# ЗАДАНИЕ 1:
Ответьте по отрывку о Ленине:
(а) В какую газету Ленин направлял копии крестьянских писем?
(б) Какой период относится к «пиковым» вместе с эпохой «Искры» и Октябрем семнадцатого?
(в) Над сценой какого театра парила карта России?
# ЗАДАНИЕ 2:
Выпишите из отрывка о Ленине все периоды его жизни, когда напряжение достигало особенной силы.
# ЗАДАНИЕ 3:
Перескажите отрывок о Ленине в двух предложениях.

# ФРАГМЕНТ ТЕКСТА:
Ленин упорно раздумывает над политикой Советской власти по отношению к крестьянству. Копии с полученных им крестьянских писем он рассылает товарищам, направляет для обсуждения и напечатания в газету «Беднота». Больше всего остерегается он поспешности, поверхностных, скоропалительных выводов. Он ищет, пробует, советуется, взвешивает, прикидывает.
Весь в поисках приходит он на Восьмой съезд Советов, надеясь во встречах и общении с делегатами съезда, и в первую очередь с беспартийными крестьянами, найти искомое решение.
3
В бурном потоке ленинской жизни есть периоды, когда напряжение ее достигает особенной силы,— эпоха «Искры», Второй съезд партии, девятьсот пятый год, июльские дни, Октябрь семнадцатого.
К таким «пиковым» периодам относится и последняя декада декабря двадцатого года, во время которой происходил Восьмой съезд Советов.
Этот съезд вошел в историю в образе парящей над сценой Большого театра и словно летящей в будущее карты России, усыпанной огнями электрических станций, сооружаемых по плану электрификации нашей страны.

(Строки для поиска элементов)
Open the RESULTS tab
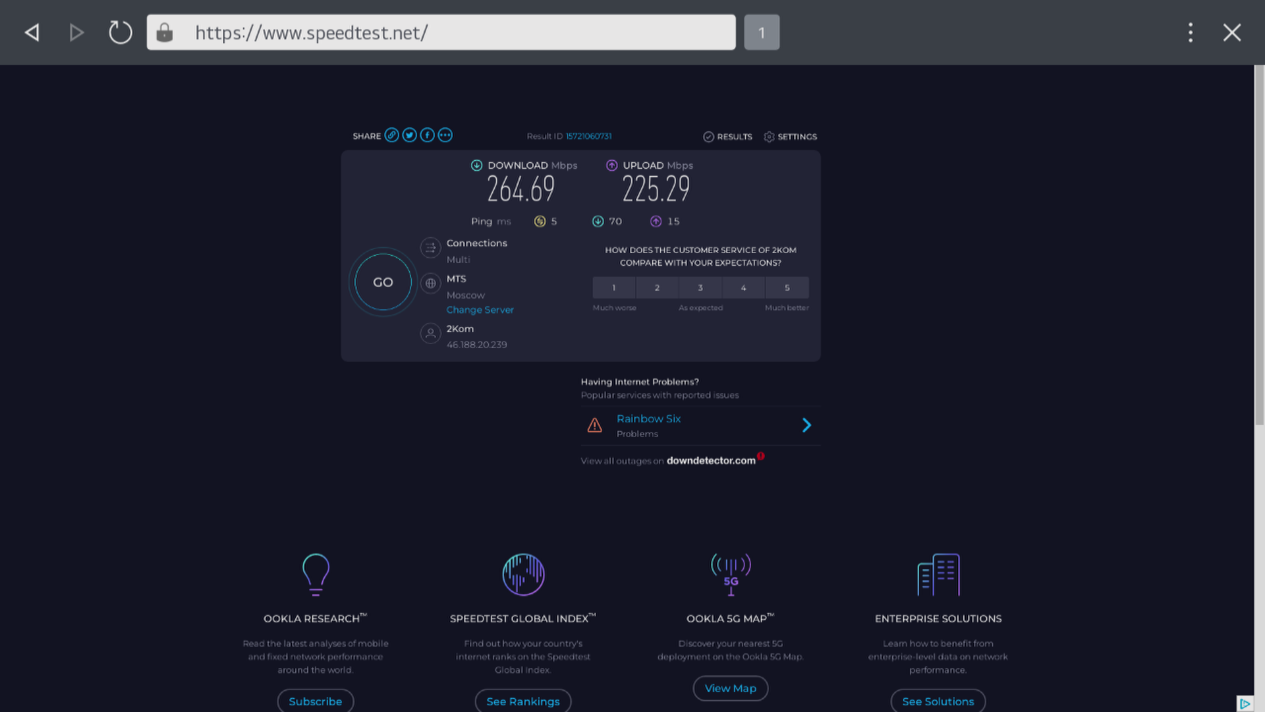Image resolution: width=1265 pixels, height=712 pixels. click(727, 136)
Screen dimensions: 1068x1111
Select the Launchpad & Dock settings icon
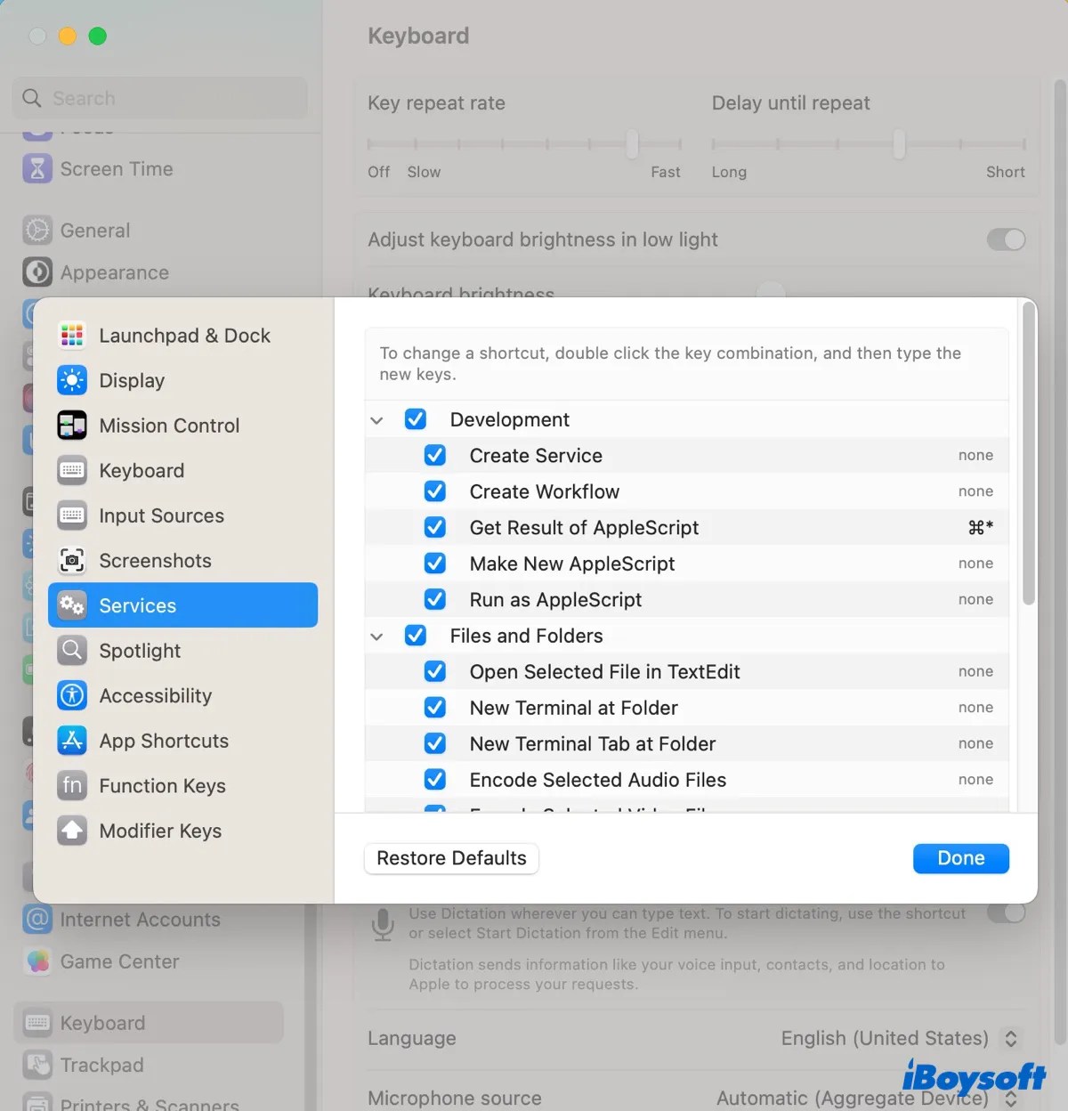point(71,336)
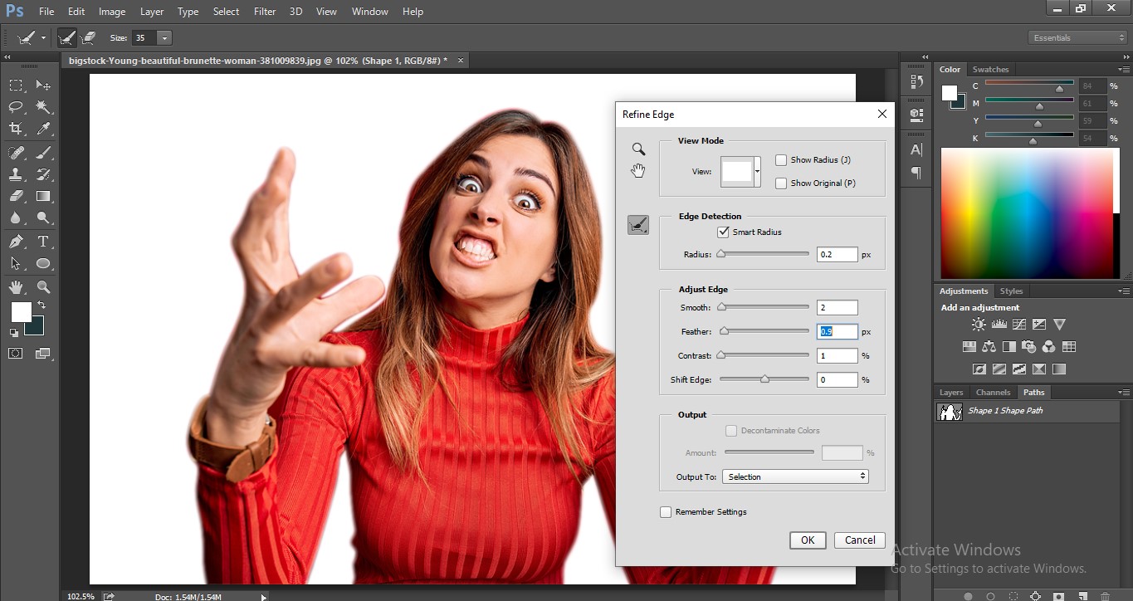
Task: Open the Character panel
Action: pyautogui.click(x=916, y=149)
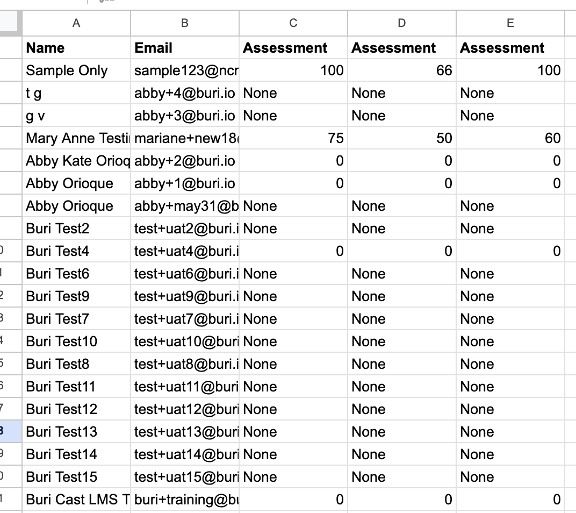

# ПРАВИЛЬНЫЙ ОТВЕТ 1:
(а) В газету «Беднота».
(б) Последняя декада декабря двадцатого года.
(в) Большого театра.

# ПРАВИЛЬНЫЙ ОТВЕТ 2:
Эпоха «Искры», Второй съезд партии, девятьсот пятый год, июльские дни, Октябрь семнадцатого, последняя декада декабря двадцатого года.

# ПРАВИЛЬНЫЙ ОТВЕТ 3:
Ленин раздумывает над политикой Советской власти по отношению к крестьянству, рассылает товарищам копии крестьянских писем и остерегается поспешных выводов, надеясь найти решение на Восьмом съезде Советов. Этот съезд проходил в последней декаде декабря двадцатого года, в один из «пиковых» периодов ленинской жизни, и вошел в историю образом карты России с огнями электрических станций, сооружаемых по плану электрификации.